[Material to process]
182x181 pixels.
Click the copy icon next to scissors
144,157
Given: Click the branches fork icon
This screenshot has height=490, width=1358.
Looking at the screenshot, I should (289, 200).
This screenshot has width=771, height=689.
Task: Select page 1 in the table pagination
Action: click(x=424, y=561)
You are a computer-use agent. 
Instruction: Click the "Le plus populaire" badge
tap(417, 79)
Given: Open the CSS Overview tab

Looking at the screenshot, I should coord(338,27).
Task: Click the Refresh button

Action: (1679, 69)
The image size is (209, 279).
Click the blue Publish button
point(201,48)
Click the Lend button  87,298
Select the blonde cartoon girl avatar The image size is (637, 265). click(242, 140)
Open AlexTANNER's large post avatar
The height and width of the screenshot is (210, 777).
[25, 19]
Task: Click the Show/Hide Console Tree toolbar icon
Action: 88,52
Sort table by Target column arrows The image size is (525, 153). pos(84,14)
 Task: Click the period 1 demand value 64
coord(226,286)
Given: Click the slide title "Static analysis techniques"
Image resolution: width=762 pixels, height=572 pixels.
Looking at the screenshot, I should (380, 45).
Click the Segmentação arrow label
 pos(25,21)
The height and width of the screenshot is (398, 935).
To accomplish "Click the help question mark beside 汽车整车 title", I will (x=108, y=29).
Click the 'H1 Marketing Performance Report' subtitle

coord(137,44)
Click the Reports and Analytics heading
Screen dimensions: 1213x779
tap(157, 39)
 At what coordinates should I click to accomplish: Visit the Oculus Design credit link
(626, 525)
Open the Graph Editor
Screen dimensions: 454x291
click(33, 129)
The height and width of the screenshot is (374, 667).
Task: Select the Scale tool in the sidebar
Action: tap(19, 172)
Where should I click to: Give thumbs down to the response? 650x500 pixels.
[/Material to process]
» What you should do
After the last line, print all the entries once again, unchanged.

» Answer to the exercise
182x181 pixels.
Click the copy icon next to scissors
144,157
Given: Click the branches fork icon
This screenshot has height=490, width=1358.
Looking at the screenshot, I should (289, 200).
This screenshot has width=771, height=689.
Task: Select page 1 in the table pagination
Action: click(x=424, y=561)
You are a computer-use agent. 
Instruction: Click the "Le plus populaire" badge
tap(417, 79)
Given: Open the CSS Overview tab

Looking at the screenshot, I should coord(338,27).
Task: Click the Refresh button

Action: (1679, 69)
The image size is (209, 279).
Click the blue Publish button
point(201,48)
Click the Lend button  87,298
Select the blonde cartoon girl avatar The image size is (637, 265). click(242, 140)
Open AlexTANNER's large post avatar
The height and width of the screenshot is (210, 777).
[25, 19]
Task: Click the Show/Hide Console Tree toolbar icon
Action: 88,52
Sort table by Target column arrows The image size is (525, 153). pos(84,14)
 Task: Click the period 1 demand value 64
coord(226,286)
Given: Click the slide title "Static analysis techniques"
Image resolution: width=762 pixels, height=572 pixels.
Looking at the screenshot, I should (380, 45).
Click the Segmentação arrow label
 pos(25,21)
The height and width of the screenshot is (398, 935).
To accomplish "Click the help question mark beside 汽车整车 title", I will (x=108, y=29).
Click the 'H1 Marketing Performance Report' subtitle

coord(137,44)
Click the Reports and Analytics heading
Screen dimensions: 1213x779
tap(157, 39)
 At what coordinates should I click to accomplish: Visit the Oculus Design credit link
(626, 525)
Open the Graph Editor
Screen dimensions: 454x291
click(33, 129)
The height and width of the screenshot is (374, 667).
Task: Select the Scale tool in the sidebar
Action: tap(19, 172)
Where should I click to: Give thumbs down to the response? 650x500 pixels.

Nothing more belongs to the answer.